Making sure those products are digitized will continue to be a priority for the Source Directorate as it modernizes its workflows. “As an example, things that we were doing two years ago completely by hand are now automated,” Griffith shares. “We’re able to pass data directly to some of our mission partners so they can do their own production using our data and that was not possible without the work that’s being done within our GEOINT Information Office.”

Moreover, GEOINT processes that once involved large paper maps have evolved into speedy digital deliveries, aiding warfighters across the globe. “We produce Department of Defense mil-spec maps and charts for the community,” Griffith explains. “Way, way back, we used to actually print those maps and charts and then distribute them out, and then that responsibility transferred to DLA [Defense Logistics Agency]. For DLA we used to send them basically hardcopy media with our updates every month and now we don’t do that. It’s all digital, so DLA can then produce the maps and charts as requested by various users.
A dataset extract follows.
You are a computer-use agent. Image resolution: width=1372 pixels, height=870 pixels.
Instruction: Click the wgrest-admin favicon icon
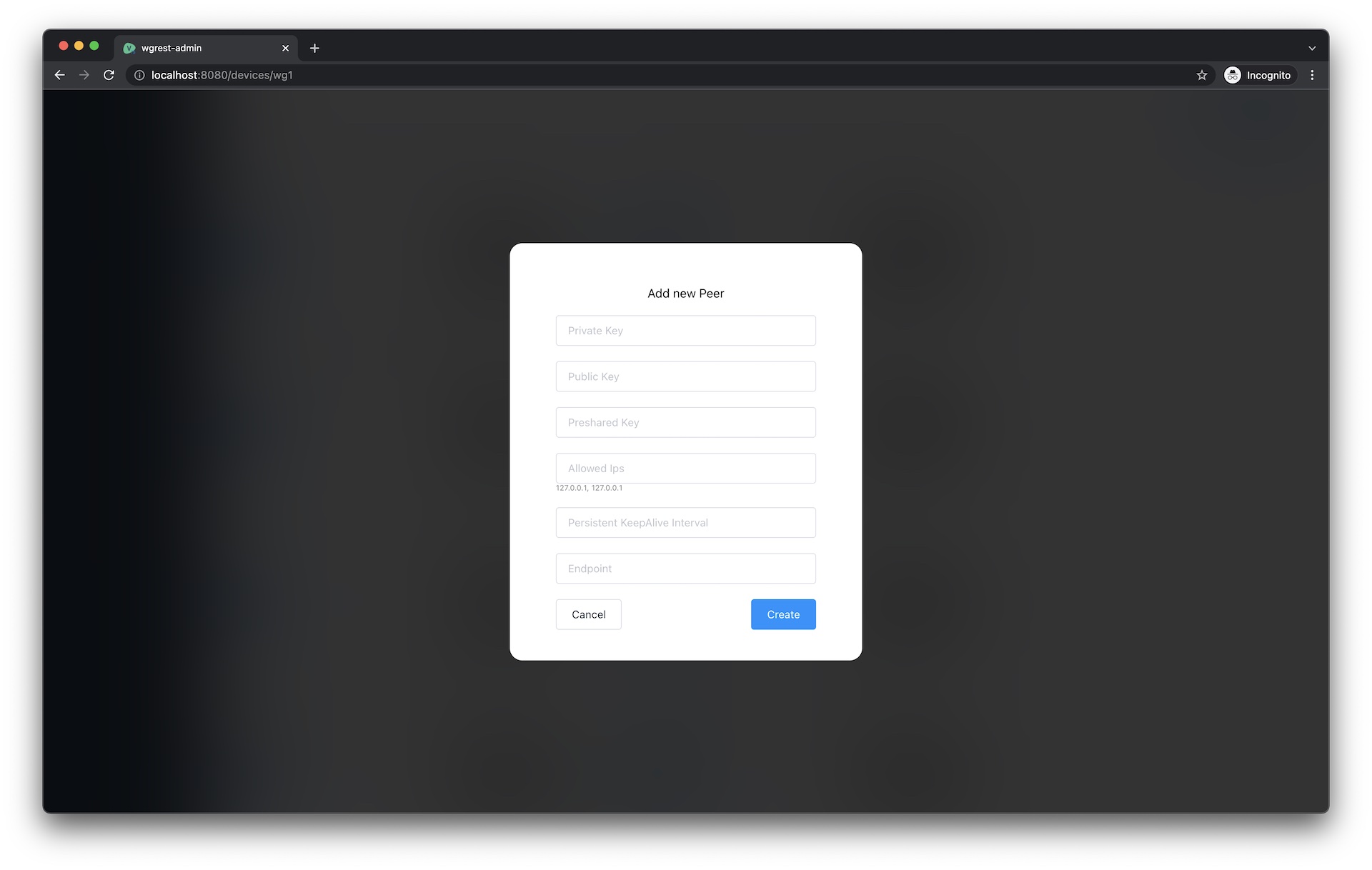pos(128,47)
Additionally, that same data, because it’s now all digitally available, we can make available to an officer at a combatant command to have a map or chart printed for them without needing to go all the way back to DLA. That digitization has allowed us to really take what used to be a very person-in-the-loop kind of product development directly into the hands of a soldier, sailor, airman, Marine or guardian and the services have adapted several capabilities to give their users handheld devices.

Lastly, as part of its digital modernization, Source is working to make centralized platforms for its GEOINT. “To the extent that we can do it, and in the pace that we can do it at, we are looking to centralize all access to our foundation products,” he notes. “That’s a work in progress. It will take us a couple years to get there. Today, frequently, for some of these communities, if you know where to go get it, you can find it. If you don’t, you can’t, and we need to fix that. It has been a goal of NGA for a while. We are taking steps and within the next couple of years we will be in a place where it will be much easier to find and access our data. Our long-term sustainment of that is really to get us to that kind of machine-to-machine digital space.”